Karla was draggy with the flu, but she forced herself to come. She, Mom, and I went to lunch at the Empire Grill and Tap Room. As we entered, there were two seeing-eye dogs and two blind masters standing near to each other. Within seconds, Mom was down on the floor chatting with the dogs. She then interrogated the dogs' owners: "Do you two hang around together a lot? Do your dogs get to visit each other? They would make good company for each other, you know." (My mother the matchmaker.)
The two owners laughed and said, "I should think so – we're married." Mom exclaimed, "Oh – how wonderful – they can discuss their jobs with each other!" (Mom's a true Silicon Valley girl – she grew up here, down in Sunnyvale.) "Oh my, you must meet Misty -" and she raced out to the car to fetch Misty, and the three dogs were soon sniffing each other.
I was aching to get to lunch, but Mom and the two blind people were deep in DogTalk. I went out to Mac's and bought a copy of the San Jose Mercury News. When I returned they were still there, laughing. They exchanged cards, and afterward I asked Mom what they were laughing about, and she said, "We tried to think of the worst seeing-eye breed imaginable and we came up with the idea of the 'seeing-eye whippet,' prancing into traffic ... isn't that a riot? Perhaps you could make a video game out of it, like that Pong game that was so much fun that Christmas years ago."
Mom, like most people her age, will know Pong as their sole video game experience. It's tragic.

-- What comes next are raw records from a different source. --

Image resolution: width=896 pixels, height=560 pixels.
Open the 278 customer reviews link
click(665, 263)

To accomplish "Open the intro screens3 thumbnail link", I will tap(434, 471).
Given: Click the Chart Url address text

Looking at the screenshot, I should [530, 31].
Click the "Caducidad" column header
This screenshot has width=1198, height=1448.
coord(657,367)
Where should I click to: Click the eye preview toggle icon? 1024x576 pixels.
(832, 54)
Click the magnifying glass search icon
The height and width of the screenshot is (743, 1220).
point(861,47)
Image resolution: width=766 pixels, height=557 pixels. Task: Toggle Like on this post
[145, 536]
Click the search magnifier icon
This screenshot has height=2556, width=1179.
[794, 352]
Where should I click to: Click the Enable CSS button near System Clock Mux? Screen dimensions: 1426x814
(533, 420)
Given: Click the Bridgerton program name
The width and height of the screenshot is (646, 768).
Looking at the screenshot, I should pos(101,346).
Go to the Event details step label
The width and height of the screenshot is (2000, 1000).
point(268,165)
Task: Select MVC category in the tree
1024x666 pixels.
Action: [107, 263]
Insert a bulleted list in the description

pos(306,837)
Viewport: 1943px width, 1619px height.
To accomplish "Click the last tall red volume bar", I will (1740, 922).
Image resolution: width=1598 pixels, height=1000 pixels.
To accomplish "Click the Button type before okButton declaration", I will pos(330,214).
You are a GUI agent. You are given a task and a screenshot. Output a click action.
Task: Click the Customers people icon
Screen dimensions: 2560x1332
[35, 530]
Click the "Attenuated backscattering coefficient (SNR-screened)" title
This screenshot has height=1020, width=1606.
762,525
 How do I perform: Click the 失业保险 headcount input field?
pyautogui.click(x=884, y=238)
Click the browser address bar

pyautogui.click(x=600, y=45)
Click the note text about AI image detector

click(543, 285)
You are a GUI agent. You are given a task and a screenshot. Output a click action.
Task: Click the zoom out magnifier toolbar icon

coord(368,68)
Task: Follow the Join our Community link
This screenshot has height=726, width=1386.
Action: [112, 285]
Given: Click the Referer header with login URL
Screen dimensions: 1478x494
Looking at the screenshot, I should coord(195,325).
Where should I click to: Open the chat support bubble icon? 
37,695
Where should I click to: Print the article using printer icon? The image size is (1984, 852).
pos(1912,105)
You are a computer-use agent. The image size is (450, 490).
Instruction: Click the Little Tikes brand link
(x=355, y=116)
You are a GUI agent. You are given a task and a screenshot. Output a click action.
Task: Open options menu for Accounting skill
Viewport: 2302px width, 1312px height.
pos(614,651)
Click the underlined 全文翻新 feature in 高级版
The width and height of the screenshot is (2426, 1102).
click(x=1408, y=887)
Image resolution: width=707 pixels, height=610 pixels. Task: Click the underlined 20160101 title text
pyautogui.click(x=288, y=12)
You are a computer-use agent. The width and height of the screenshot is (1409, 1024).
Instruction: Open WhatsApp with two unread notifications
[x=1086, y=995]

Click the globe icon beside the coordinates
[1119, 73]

At lunch, Mom preempted all other conversation starts by discussing Michael. "Sometimes I think that Michael is ummm – autistic." She blushed. "Oh, of course, what I mean to say is – well – have you noticed?" "Michael's not like other people," I said. "He goes off into his own world – for days at a time sometime. A few months ago he locked himself into his office and we had to slide food under his door. And so he stopped eating any food that couldn't be slipped underneath a door."